***** Data extracts *****

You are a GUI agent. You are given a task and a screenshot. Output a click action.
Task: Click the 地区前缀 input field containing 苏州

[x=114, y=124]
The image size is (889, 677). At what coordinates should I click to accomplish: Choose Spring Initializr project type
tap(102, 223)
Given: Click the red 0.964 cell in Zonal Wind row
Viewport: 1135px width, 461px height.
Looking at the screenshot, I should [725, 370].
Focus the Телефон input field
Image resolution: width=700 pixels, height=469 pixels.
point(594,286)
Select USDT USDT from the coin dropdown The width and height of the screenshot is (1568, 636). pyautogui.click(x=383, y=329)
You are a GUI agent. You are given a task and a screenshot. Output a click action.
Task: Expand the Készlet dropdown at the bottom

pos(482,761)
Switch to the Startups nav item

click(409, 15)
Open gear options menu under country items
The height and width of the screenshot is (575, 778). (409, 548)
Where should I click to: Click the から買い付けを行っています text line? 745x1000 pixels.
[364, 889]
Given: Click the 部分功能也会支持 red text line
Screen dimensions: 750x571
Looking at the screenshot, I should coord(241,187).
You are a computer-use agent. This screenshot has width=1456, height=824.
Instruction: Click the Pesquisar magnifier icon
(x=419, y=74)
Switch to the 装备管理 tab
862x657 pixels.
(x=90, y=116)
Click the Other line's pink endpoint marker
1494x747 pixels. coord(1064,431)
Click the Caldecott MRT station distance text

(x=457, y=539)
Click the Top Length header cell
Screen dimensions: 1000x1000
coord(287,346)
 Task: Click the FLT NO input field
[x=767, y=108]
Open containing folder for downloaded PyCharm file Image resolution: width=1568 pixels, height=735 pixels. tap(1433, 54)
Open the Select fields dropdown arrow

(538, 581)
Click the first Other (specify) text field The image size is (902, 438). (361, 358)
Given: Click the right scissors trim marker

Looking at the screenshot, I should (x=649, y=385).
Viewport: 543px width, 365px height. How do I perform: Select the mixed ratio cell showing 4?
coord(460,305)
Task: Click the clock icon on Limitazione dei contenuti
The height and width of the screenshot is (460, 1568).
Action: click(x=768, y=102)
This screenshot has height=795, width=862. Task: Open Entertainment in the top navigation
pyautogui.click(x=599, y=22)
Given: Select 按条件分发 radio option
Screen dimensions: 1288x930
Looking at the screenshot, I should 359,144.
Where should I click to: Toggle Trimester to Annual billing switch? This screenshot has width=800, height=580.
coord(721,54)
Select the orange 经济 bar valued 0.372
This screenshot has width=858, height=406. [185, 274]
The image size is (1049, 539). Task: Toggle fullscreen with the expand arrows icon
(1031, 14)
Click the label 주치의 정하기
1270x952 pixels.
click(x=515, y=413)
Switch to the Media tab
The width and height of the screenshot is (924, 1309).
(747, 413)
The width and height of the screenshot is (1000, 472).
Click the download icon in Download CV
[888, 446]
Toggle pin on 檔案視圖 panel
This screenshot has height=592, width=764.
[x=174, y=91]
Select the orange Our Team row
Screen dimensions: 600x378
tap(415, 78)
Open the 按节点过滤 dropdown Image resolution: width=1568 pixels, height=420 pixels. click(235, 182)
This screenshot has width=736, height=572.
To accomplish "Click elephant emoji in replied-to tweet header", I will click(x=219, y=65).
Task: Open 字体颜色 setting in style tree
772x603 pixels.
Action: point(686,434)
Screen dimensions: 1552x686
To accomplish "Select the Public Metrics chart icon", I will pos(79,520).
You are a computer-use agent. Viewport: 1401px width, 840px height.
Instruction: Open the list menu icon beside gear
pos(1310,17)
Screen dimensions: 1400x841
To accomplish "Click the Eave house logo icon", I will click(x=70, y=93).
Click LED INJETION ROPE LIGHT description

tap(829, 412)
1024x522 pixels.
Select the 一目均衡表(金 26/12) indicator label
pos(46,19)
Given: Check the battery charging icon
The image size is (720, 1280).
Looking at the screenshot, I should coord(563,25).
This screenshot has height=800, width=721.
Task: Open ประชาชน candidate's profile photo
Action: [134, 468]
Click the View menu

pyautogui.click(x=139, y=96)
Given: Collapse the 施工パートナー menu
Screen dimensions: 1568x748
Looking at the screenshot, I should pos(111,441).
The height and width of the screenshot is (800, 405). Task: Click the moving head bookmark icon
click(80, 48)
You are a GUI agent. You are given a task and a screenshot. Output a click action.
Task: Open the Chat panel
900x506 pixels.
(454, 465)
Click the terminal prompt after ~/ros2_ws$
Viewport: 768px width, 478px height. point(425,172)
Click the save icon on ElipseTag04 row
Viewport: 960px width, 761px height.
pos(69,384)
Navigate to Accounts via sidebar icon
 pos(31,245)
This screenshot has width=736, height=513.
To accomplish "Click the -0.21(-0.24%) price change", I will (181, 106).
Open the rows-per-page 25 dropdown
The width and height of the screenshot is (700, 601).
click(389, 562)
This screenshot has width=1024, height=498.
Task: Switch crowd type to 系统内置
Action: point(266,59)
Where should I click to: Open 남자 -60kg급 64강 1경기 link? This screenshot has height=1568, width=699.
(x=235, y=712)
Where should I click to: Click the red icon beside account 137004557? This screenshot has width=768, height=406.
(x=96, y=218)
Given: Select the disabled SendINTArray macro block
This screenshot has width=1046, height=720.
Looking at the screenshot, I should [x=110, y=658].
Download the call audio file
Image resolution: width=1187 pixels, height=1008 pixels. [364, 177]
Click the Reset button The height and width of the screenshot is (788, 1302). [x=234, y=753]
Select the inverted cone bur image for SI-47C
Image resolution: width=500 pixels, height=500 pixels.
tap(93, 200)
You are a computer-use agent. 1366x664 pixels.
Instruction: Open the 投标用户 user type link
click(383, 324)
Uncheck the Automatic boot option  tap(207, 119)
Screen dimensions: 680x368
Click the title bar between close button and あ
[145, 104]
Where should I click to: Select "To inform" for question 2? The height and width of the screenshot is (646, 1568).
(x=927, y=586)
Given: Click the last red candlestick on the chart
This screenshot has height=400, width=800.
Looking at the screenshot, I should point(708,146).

*****

## Aim of the exercise
Would you restate the records word for word?

## Solution to this task
You are a GUI agent. You are given a task and a screenshot. Output a click action.
Task: Click the 地区前缀 input field containing 苏州

[x=114, y=124]
The image size is (889, 677). At what coordinates should I click to accomplish: Choose Spring Initializr project type
tap(102, 223)
Given: Click the red 0.964 cell in Zonal Wind row
Viewport: 1135px width, 461px height.
Looking at the screenshot, I should [725, 370].
Focus the Телефон input field
Image resolution: width=700 pixels, height=469 pixels.
point(594,286)
Select USDT USDT from the coin dropdown The width and height of the screenshot is (1568, 636). pyautogui.click(x=383, y=329)
You are a GUI agent. You are given a task and a screenshot. Output a click action.
Task: Expand the Készlet dropdown at the bottom

pos(482,761)
Switch to the Startups nav item

click(409, 15)
Open gear options menu under country items
The height and width of the screenshot is (575, 778). (409, 548)
Where should I click to: Click the から買い付けを行っています text line? 745x1000 pixels.
[364, 889]
Given: Click the 部分功能也会支持 red text line
Screen dimensions: 750x571
Looking at the screenshot, I should coord(241,187).
You are a computer-use agent. This screenshot has width=1456, height=824.
Instruction: Click the Pesquisar magnifier icon
(x=419, y=74)
Switch to the 装备管理 tab
862x657 pixels.
(x=90, y=116)
Click the Other line's pink endpoint marker
1494x747 pixels. coord(1064,431)
Click the Caldecott MRT station distance text

(x=457, y=539)
Click the Top Length header cell
Screen dimensions: 1000x1000
coord(287,346)
 Task: Click the FLT NO input field
[x=767, y=108]
Open containing folder for downloaded PyCharm file Image resolution: width=1568 pixels, height=735 pixels. tap(1433, 54)
Open the Select fields dropdown arrow

(538, 581)
Click the first Other (specify) text field The image size is (902, 438). (361, 358)
Given: Click the right scissors trim marker

Looking at the screenshot, I should (x=649, y=385).
Viewport: 543px width, 365px height. How do I perform: Select the mixed ratio cell showing 4?
coord(460,305)
Task: Click the clock icon on Limitazione dei contenuti
The height and width of the screenshot is (460, 1568).
Action: click(x=768, y=102)
This screenshot has height=795, width=862. Task: Open Entertainment in the top navigation
pyautogui.click(x=599, y=22)
Given: Select 按条件分发 radio option
Screen dimensions: 1288x930
Looking at the screenshot, I should 359,144.
Where should I click to: Toggle Trimester to Annual billing switch? This screenshot has width=800, height=580.
coord(721,54)
Select the orange 经济 bar valued 0.372
This screenshot has width=858, height=406. [185, 274]
The image size is (1049, 539). Task: Toggle fullscreen with the expand arrows icon
(1031, 14)
Click the label 주치의 정하기
1270x952 pixels.
click(x=515, y=413)
Switch to the Media tab
The width and height of the screenshot is (924, 1309).
(747, 413)
The width and height of the screenshot is (1000, 472).
Click the download icon in Download CV
[888, 446]
Toggle pin on 檔案視圖 panel
This screenshot has height=592, width=764.
[x=174, y=91]
Select the orange Our Team row
Screen dimensions: 600x378
tap(415, 78)
Open the 按节点过滤 dropdown Image resolution: width=1568 pixels, height=420 pixels. click(235, 182)
This screenshot has width=736, height=572.
To accomplish "Click elephant emoji in replied-to tweet header", I will click(x=219, y=65).
Task: Open 字体颜色 setting in style tree
772x603 pixels.
Action: point(686,434)
Screen dimensions: 1552x686
To accomplish "Select the Public Metrics chart icon", I will pos(79,520).
You are a computer-use agent. Viewport: 1401px width, 840px height.
Instruction: Open the list menu icon beside gear
pos(1310,17)
Screen dimensions: 1400x841
To accomplish "Click the Eave house logo icon", I will click(x=70, y=93).
Click LED INJETION ROPE LIGHT description

tap(829, 412)
1024x522 pixels.
Select the 一目均衡表(金 26/12) indicator label
pos(46,19)
Given: Check the battery charging icon
The image size is (720, 1280).
Looking at the screenshot, I should coord(563,25).
This screenshot has height=800, width=721.
Task: Open ประชาชน candidate's profile photo
Action: [134, 468]
Click the View menu

pyautogui.click(x=139, y=96)
Given: Collapse the 施工パートナー menu
Screen dimensions: 1568x748
Looking at the screenshot, I should pos(111,441).
The height and width of the screenshot is (800, 405). Task: Click the moving head bookmark icon
click(80, 48)
You are a GUI agent. You are given a task and a screenshot. Output a click action.
Task: Open the Chat panel
900x506 pixels.
(454, 465)
Click the terminal prompt after ~/ros2_ws$
Viewport: 768px width, 478px height. point(425,172)
Click the save icon on ElipseTag04 row
Viewport: 960px width, 761px height.
pos(69,384)
Navigate to Accounts via sidebar icon
 pos(31,245)
This screenshot has width=736, height=513.
To accomplish "Click the -0.21(-0.24%) price change", I will (181, 106).
Open the rows-per-page 25 dropdown
The width and height of the screenshot is (700, 601).
click(389, 562)
This screenshot has width=1024, height=498.
Task: Switch crowd type to 系统内置
Action: point(266,59)
Where should I click to: Open 남자 -60kg급 64강 1경기 link? This screenshot has height=1568, width=699.
(x=235, y=712)
Where should I click to: Click the red icon beside account 137004557? This screenshot has width=768, height=406.
(x=96, y=218)
Given: Select the disabled SendINTArray macro block
This screenshot has width=1046, height=720.
Looking at the screenshot, I should [x=110, y=658].
Download the call audio file
Image resolution: width=1187 pixels, height=1008 pixels. [364, 177]
Click the Reset button The height and width of the screenshot is (788, 1302). [x=234, y=753]
Select the inverted cone bur image for SI-47C
Image resolution: width=500 pixels, height=500 pixels.
tap(93, 200)
You are a computer-use agent. 1366x664 pixels.
Instruction: Open the 投标用户 user type link
click(383, 324)
Uncheck the Automatic boot option  tap(207, 119)
Screen dimensions: 680x368
Click the title bar between close button and あ
[145, 104]
Where should I click to: Select "To inform" for question 2? The height and width of the screenshot is (646, 1568).
(x=927, y=586)
Given: Click the last red candlestick on the chart
This screenshot has height=400, width=800.
Looking at the screenshot, I should point(708,146).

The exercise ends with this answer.